To follow on from my post about asking questions, I’ve been thinking about how much we don’t know. Stuart Firestein, a neuroscientist from Columbia University, has written a book called Ignorance: How it drives science.[1] In Ignorance, Firestein describes how he loved lab science, but found teaching undergraduates a bit of a struggle. The problem was that he spent the whole time teaching what was known, filling the students’ brains with knowledge. He had forgotten that as well as following the textbook, he could highlight the gaps in knowledge or the rival theories, showing where the opportunities are for young researchers to push back the boundaries themselves. Those are the really interesting parts. As Marie Curie said, ‘One never notices what has been done; one can only see what remains to be done…’
Firestein’s analogy for scientific research is that it’s like trying to find a black cat in a dark room. ‘It’s groping and probing and poking, and some bumbling and bungling…’ Eventually someone finds a light switch. A solution is revealed, everyone exclaims, “So that’s how it looks!” and they all troop into the next dark room. This process is exciting to scientists, and when left to themselves they tend to talk about what is unknown, rather than the known.
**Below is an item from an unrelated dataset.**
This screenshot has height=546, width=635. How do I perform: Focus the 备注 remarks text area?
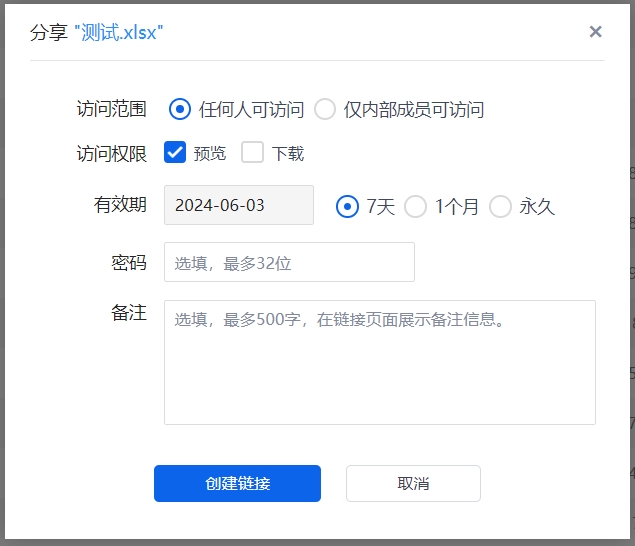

To neglect the unknown in one’s teaching is a grave mistake. Plutarch said that ‘the mind is not a vessel that needs filling, but wood that needs igniting.’ I did enjoy the brain-filling (I only recently threw out my first university textbook), but the fire lighting was definitely the best bit. Some of my science teachers struck a match by telling us about the grey areas and the unknowns, and I dived into one of those areas in my PhD research.
To counteract his own tendency to teach only the known, Firestein created a new course called ‘Ignorance’. The quandary is, do you want a good mark or a bad one in Ignorance 101? And would you want to be asked to teach on it? Thankfully, his colleagues accepted his invitation to present the most puzzling problems in their field, and it was a popular course.
The sort of ignorance that is interesting is not wilful stupidity, indifference or simply being uninformed. The interesting kind of ignorance is where knowledge is absent. The data don’t exist, or what is available doesn’t make sense. Perceptive, knowledgeable ignorance leads to pertinent questions and successful scientific research programmes. As Einstein said, ‘Thoroughly conscious ignorance is the prelude to every real advance in science.’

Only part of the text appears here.